Dr. Leonard Saltz: They looked to be about the same. To me, it looked like a Coke and Pepsi sort of thing.

Then Saltz, as head of the hospital’s pharmacy committee, discovered how much it would cost: roughly $11,000 per month, more than twice that of Avastin.

Lesley Stahl: So $5,000 versus $11,000. That’s quite a jump. Did it have fewer side effects? Was it less toxic? Did it have…

Dr. Leonard Saltz: No…

Lesley Stahl: …Something that would have explained this double price?

Dr. Leonard Saltz: If anything, it looked like there might be a little more toxicity in the Zaltrap study.

He contacted Dr. Peter Bach, Sloan Kettering’s in-house expert on cancer drug prices.

Lesley Stahl: So Zaltrap. One day your phone rings and it’s Dr. Saltz. Do you remember what he said?

Dr. Peter Bach: He said, “Peter, I think we’re not going to include a new cancer drug because it costs too much.”

Lesley Stahl: Had you ever heard a line like that before?

Dr. Peter Bach: No. My response was, “I’ll be right down.”

Lesley Stahl: You ran down.

Dr. Peter Bach: I think I took the elevator. But yes, exactly.

Bach determined that since patients would have to take Zaltrap for several months, the price tag for 42 days of extra life would run to nearly $60,000. What they then decided to do was unprecedented: reject a drug just because of its price.

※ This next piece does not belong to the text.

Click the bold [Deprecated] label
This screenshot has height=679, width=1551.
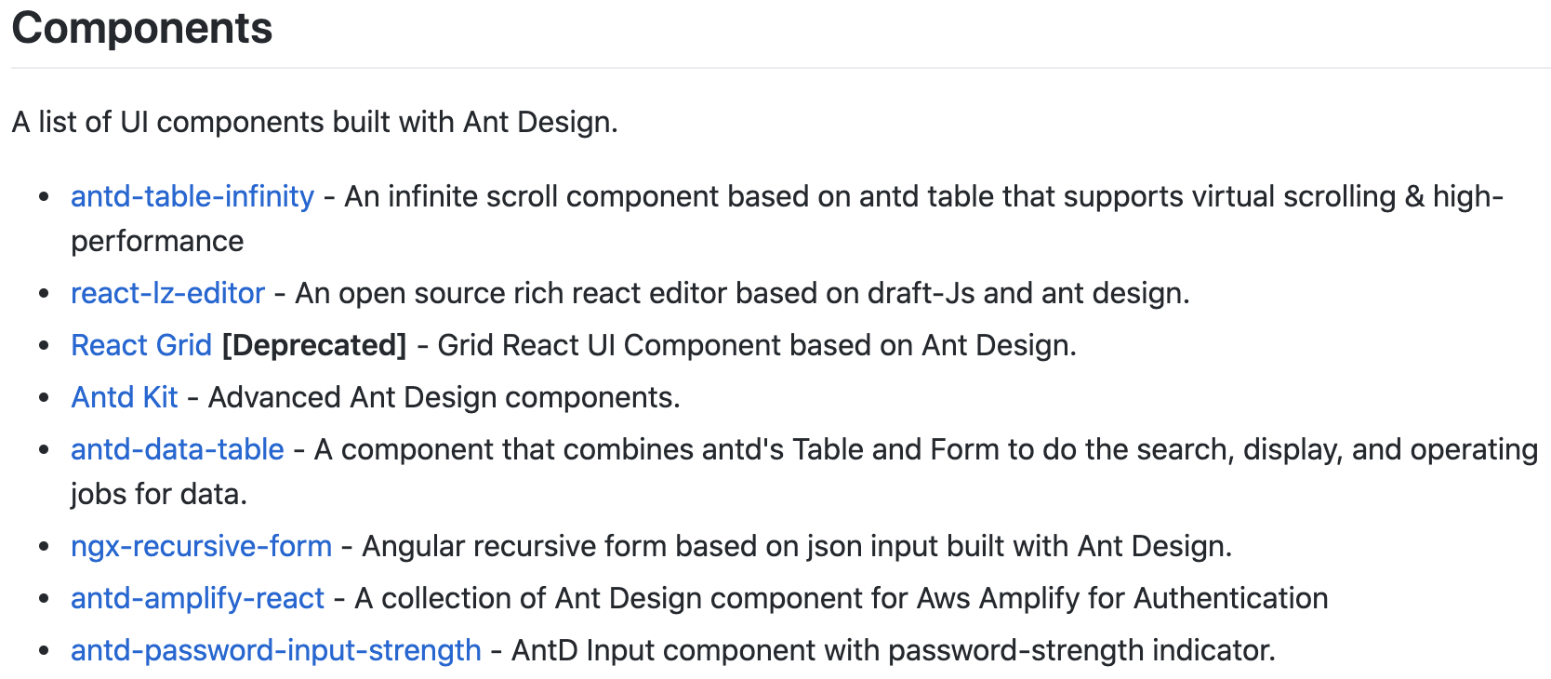coord(314,345)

Dr. Peter Bach: We did it for one reason. Because we need to take into account the financial consequences of the decisions that we make for our patients. Patients in Medicare would pay more than $2,000 a month themselves, out-of-pocket, for Zaltrap. And that that was the same as the typical income every month for a patient in Medicare.

Lesley Stahl: The co-pay.

Dr. Peter Bach: Right. 20 percent. Taking money from their children’s inheritance, from the money they’ve saved. We couldn’t in good conscience say, “We’re going to prescribe this more expensive drug.”

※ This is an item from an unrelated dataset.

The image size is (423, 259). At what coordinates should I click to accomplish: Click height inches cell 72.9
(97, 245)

“It was a shocking event. Because it was irrefutable evidence that the price was a fiction.”
And then they trumpeted their decision in the New York Times. Blasting what they called “runaway cancer drug prices,” it was a shot across the bow of the pharmaceutical industry and Congress for passing laws that Bach says allow the drug companies to charge whatever they want for cancer medications.

Dr. Peter Bach: Medicare has to pay exactly what the drug company charges. Whatever that number is.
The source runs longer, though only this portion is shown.